Exercise brief:
Give the entries again exactly, without pictures.

Records provided:

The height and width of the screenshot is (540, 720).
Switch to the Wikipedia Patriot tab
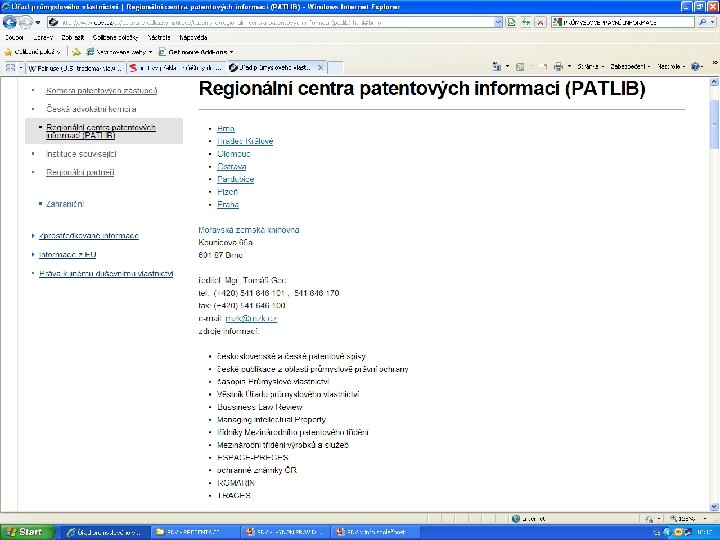(x=75, y=68)
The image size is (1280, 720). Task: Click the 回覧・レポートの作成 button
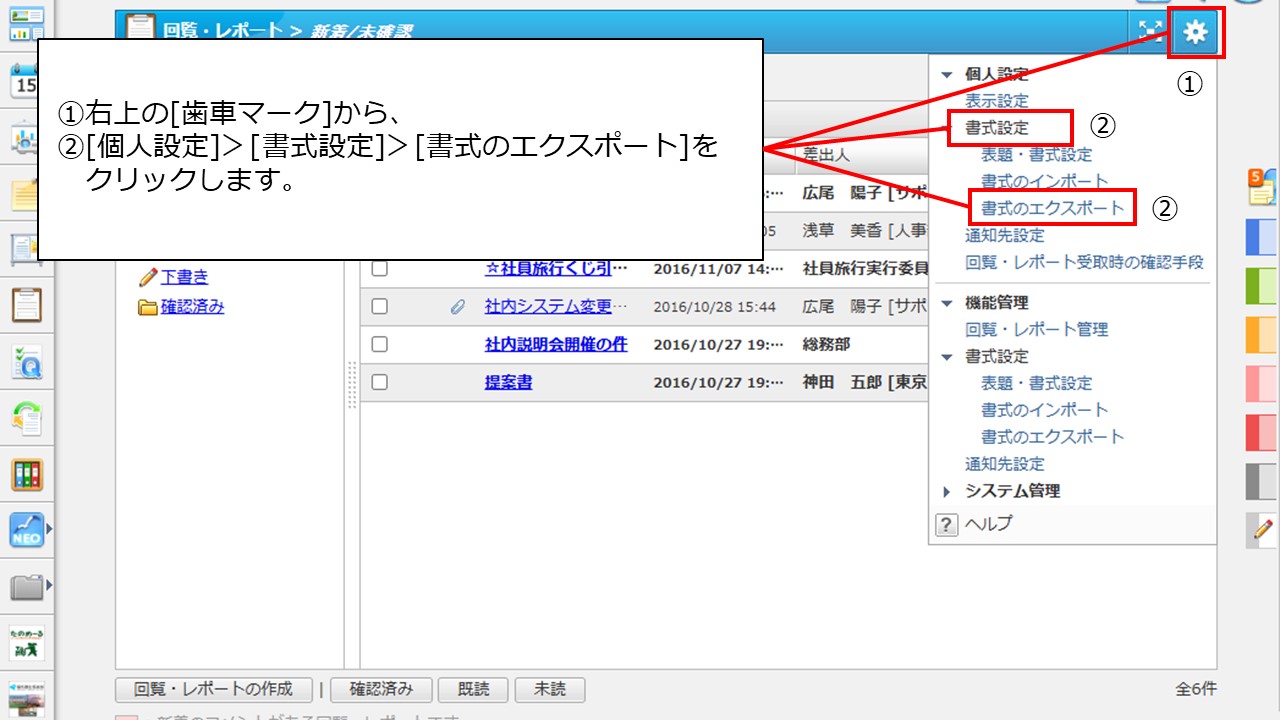214,689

Answer box:
The height and width of the screenshot is (540, 720).
Switch to the Wikipedia Patriot tab
(x=75, y=68)
The image size is (1280, 720). Task: Click the 回覧・レポートの作成 button
214,689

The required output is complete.